» Stated goal: Quote the material from its first line through the line containing "coord(164,291)", both included, reproducing each line without change.

─── Rows ───

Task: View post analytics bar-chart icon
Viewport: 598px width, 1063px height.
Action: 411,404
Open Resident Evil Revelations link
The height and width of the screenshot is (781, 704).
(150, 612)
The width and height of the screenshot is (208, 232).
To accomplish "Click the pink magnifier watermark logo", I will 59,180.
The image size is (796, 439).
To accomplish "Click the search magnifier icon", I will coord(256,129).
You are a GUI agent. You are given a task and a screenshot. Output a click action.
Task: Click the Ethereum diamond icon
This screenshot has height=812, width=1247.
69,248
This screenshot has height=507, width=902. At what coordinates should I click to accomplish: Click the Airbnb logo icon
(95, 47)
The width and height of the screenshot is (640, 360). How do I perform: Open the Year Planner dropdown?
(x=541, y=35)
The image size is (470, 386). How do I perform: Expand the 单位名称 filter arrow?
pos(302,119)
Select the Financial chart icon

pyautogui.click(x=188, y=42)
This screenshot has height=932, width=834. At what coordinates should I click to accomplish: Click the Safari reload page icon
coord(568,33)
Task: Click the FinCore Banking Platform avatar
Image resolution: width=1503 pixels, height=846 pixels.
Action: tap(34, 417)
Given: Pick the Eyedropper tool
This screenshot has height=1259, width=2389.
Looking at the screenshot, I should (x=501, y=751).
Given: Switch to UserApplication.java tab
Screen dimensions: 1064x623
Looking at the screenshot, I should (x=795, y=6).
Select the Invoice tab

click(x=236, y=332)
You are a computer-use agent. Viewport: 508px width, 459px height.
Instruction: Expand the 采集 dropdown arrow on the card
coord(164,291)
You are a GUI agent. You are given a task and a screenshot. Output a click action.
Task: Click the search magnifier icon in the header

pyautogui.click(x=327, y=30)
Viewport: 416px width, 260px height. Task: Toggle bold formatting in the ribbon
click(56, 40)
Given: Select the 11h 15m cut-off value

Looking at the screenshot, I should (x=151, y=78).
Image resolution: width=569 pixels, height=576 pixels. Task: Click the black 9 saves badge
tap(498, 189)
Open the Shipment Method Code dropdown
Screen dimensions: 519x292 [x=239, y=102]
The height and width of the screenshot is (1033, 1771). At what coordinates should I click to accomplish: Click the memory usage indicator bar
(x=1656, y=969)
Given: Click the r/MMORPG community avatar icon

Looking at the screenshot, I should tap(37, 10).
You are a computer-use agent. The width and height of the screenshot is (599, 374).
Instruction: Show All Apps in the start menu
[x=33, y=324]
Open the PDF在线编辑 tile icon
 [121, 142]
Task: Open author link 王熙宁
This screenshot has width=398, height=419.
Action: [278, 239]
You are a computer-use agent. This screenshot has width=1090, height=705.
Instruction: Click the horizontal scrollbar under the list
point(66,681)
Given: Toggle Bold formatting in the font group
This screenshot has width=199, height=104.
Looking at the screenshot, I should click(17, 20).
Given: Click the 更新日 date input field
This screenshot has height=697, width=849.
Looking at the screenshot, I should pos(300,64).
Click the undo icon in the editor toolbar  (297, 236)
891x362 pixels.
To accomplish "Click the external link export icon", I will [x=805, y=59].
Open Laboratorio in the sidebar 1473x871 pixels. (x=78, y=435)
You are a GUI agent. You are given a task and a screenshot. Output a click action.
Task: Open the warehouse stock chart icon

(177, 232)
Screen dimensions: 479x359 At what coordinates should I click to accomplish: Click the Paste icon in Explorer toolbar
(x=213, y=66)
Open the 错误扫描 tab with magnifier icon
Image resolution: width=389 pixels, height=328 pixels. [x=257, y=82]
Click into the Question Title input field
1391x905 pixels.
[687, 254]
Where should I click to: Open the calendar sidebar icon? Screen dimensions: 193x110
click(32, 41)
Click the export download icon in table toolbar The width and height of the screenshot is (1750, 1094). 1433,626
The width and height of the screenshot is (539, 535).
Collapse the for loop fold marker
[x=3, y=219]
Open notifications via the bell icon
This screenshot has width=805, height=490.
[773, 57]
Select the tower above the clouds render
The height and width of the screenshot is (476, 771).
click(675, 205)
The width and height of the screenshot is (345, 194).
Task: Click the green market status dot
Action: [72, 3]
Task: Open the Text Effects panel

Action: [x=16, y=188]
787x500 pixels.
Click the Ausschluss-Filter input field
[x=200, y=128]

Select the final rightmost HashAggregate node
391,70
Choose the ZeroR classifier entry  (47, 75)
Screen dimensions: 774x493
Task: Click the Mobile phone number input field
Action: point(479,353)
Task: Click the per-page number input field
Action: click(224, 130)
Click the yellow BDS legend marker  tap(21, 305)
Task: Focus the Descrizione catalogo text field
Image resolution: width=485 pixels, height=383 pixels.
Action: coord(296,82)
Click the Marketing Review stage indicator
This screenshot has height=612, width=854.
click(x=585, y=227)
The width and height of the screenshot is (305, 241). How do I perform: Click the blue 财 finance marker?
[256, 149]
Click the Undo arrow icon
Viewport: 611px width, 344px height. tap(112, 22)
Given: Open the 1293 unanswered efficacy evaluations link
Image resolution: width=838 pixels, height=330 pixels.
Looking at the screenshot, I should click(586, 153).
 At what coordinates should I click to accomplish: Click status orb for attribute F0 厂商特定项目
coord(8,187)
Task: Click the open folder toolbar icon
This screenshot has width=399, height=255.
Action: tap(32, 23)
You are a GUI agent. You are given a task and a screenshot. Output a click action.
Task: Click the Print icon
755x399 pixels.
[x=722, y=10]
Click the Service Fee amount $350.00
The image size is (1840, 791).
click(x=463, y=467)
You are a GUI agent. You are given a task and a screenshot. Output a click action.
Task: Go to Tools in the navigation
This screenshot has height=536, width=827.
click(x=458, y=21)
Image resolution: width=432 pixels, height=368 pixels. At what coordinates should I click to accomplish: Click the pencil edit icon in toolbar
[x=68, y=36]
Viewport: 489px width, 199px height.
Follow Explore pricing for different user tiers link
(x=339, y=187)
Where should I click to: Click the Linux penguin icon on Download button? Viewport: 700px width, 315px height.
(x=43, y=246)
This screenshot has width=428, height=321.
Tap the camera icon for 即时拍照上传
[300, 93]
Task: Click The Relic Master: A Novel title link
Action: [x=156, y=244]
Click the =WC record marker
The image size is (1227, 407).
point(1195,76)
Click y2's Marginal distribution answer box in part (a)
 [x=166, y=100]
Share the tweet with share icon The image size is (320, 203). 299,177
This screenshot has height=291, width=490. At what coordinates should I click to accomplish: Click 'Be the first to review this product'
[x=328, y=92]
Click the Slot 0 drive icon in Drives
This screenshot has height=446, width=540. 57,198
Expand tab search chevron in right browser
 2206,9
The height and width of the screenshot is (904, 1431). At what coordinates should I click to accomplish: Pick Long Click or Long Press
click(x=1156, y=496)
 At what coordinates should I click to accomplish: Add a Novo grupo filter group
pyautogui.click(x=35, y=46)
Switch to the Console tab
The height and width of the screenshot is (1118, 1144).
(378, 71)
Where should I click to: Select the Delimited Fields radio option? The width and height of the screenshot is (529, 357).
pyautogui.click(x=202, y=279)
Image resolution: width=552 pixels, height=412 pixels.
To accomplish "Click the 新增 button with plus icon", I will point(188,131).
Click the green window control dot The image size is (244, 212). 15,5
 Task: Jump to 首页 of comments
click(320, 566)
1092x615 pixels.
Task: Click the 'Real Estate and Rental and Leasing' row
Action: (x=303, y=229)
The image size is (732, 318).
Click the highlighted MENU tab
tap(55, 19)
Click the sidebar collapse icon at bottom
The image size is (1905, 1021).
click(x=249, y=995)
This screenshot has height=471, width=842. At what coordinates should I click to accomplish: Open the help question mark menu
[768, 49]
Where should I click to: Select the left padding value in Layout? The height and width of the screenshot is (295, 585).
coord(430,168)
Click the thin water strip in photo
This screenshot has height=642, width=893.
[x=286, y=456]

───

» Task output:
Task: View post analytics bar-chart icon
Viewport: 598px width, 1063px height.
Action: 411,404
Open Resident Evil Revelations link
The height and width of the screenshot is (781, 704).
(150, 612)
The width and height of the screenshot is (208, 232).
To accomplish "Click the pink magnifier watermark logo", I will 59,180.
The image size is (796, 439).
To accomplish "Click the search magnifier icon", I will coord(256,129).
You are a GUI agent. You are given a task and a screenshot. Output a click action.
Task: Click the Ethereum diamond icon
This screenshot has height=812, width=1247.
69,248
This screenshot has height=507, width=902. At what coordinates should I click to accomplish: Click the Airbnb logo icon
(95, 47)
The width and height of the screenshot is (640, 360). How do I perform: Open the Year Planner dropdown?
(x=541, y=35)
The image size is (470, 386). How do I perform: Expand the 单位名称 filter arrow?
pos(302,119)
Select the Financial chart icon

pyautogui.click(x=188, y=42)
This screenshot has height=932, width=834. At what coordinates should I click to accomplish: Click the Safari reload page icon
coord(568,33)
Task: Click the FinCore Banking Platform avatar
Image resolution: width=1503 pixels, height=846 pixels.
Action: tap(34, 417)
Given: Pick the Eyedropper tool
This screenshot has height=1259, width=2389.
Looking at the screenshot, I should (x=501, y=751).
Given: Switch to UserApplication.java tab
Screen dimensions: 1064x623
Looking at the screenshot, I should (x=795, y=6).
Select the Invoice tab

click(x=236, y=332)
You are a computer-use agent. Viewport: 508px width, 459px height.
Instruction: Expand the 采集 dropdown arrow on the card
coord(164,291)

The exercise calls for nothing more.